Décidément Abdelilah Benkirane est un homme qui adore se mettre sous les feux des projecteurs. Evincé de la chefferie du gouvernement et de la direction de son parti d’une manière pour le moins humiliante, il se débat bec et ongle pour se maintenir sur « la scène » politique. Son leimotiv: encore et toujours le même discours de victimisation.
Devant le congrès de la jeunesse de son parti, il a dégainé son éternelle arme. Et cette fois, c’est le président du Rassemblement national des indépendants (RNI), Aziz Akhannouch qui est dans le viseur. Ce dernier, pour lequel il ne tarissait pas d’éloges auparavant, est aujourd’hui l’ennemi à abattre. Dans ce registre, il succède à une longue liste d »’ennemis » qui servent de punching ball dans de longs discours où le show prend le dessus sur les idées, jugent ses détracteurs.
En présence de son succeseur à la tête du parti de la Lampe et actuel chef de gouvernement, Saâddin al-Othmani, il a focalisé sa verve sur le leadear de la formation alliée de la majorité gouvernementale qu’il a copieusement dénoncé et tenté de tourner en dérision
« Je n’ai rien contre toi, mais je veux te rappeler que la collusion entre l’argent et le pouvoir politique est un danger pour l’État », a-t-il avancé avant d’ajouter, sur son habituel ton sarcastique : « Qu’il (Akhannouch, NDLR) dévoile la voyante qui lui a dit dès maintenant qu’il sera gagnant! ».
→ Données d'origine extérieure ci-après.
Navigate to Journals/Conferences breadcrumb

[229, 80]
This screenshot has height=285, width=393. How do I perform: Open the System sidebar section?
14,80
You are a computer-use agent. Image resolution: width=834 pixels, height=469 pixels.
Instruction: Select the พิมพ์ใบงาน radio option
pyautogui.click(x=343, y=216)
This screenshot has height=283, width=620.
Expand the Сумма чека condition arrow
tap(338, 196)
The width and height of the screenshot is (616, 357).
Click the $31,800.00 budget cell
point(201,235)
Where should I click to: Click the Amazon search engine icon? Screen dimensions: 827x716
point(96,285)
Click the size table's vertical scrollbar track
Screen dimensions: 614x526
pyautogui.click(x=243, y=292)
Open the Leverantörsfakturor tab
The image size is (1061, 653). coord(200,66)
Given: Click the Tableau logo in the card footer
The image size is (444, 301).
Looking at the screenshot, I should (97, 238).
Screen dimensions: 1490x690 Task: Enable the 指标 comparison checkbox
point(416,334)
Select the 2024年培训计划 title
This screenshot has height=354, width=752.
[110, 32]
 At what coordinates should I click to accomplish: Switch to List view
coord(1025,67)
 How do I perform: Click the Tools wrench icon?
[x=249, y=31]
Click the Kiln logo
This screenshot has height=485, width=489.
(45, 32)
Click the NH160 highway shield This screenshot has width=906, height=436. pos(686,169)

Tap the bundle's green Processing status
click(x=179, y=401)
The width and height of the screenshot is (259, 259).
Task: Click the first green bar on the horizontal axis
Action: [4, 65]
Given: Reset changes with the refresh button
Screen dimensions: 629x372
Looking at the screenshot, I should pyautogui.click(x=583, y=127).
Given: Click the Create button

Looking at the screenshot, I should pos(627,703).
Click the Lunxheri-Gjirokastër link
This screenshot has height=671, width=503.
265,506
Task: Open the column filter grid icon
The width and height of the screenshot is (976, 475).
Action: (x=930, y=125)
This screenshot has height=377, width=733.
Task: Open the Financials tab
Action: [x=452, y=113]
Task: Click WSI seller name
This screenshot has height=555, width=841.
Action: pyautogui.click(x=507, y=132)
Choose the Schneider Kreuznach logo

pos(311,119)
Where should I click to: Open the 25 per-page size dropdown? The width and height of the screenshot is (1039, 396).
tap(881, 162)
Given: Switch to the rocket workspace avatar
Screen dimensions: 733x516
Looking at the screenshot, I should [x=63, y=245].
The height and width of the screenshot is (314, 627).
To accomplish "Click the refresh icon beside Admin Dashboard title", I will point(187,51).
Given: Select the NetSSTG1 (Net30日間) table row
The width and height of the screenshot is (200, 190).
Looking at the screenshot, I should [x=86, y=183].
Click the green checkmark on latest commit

Là, l’ex-SG du PJD fait allussion aux dernières déclarations du président du RNI qui avait affirmé que son parti allait remporter les législatives de 2021.
Répliquant indirectement à cette sortie belliqueuse, Aziz Akhannouch a déclaré: le RNI est un parti des actes et non des individus.
« Beaucoup de spectacle et peu d’idées », jugent d’autres ténors du parti de la Colombe qui ont choisi de hausser le ton estimant que les déclarations intempestives de M. Benkirane, plus est en présence du chef de gouvernement, sont de nature à saper la cohésion de la majoprité qui peine toujours à se mettre d’accord sur une charte qui régule son action.
Pour eux, M. Akhannouch est tout à fait dans son droit de faire part des ambitions du RNI pour les prochaines écheances éléctorales et qu’il n’a jamais dit qu’il comptait diriger lui-même le prochain gouvernement. Pourtant, il est tout naturel que les partis politiques ambitionnent d’arriver au pouvoir. C’est le propre même de l’action politique.
Incontestablement, ce qui irrite le plus les Rnistes est « le double discours » du PJD. La tentative d’entretenir l’idée que la sortie de Benkirane n’engage pas son parti n’est qu’une farce, indique-t-on.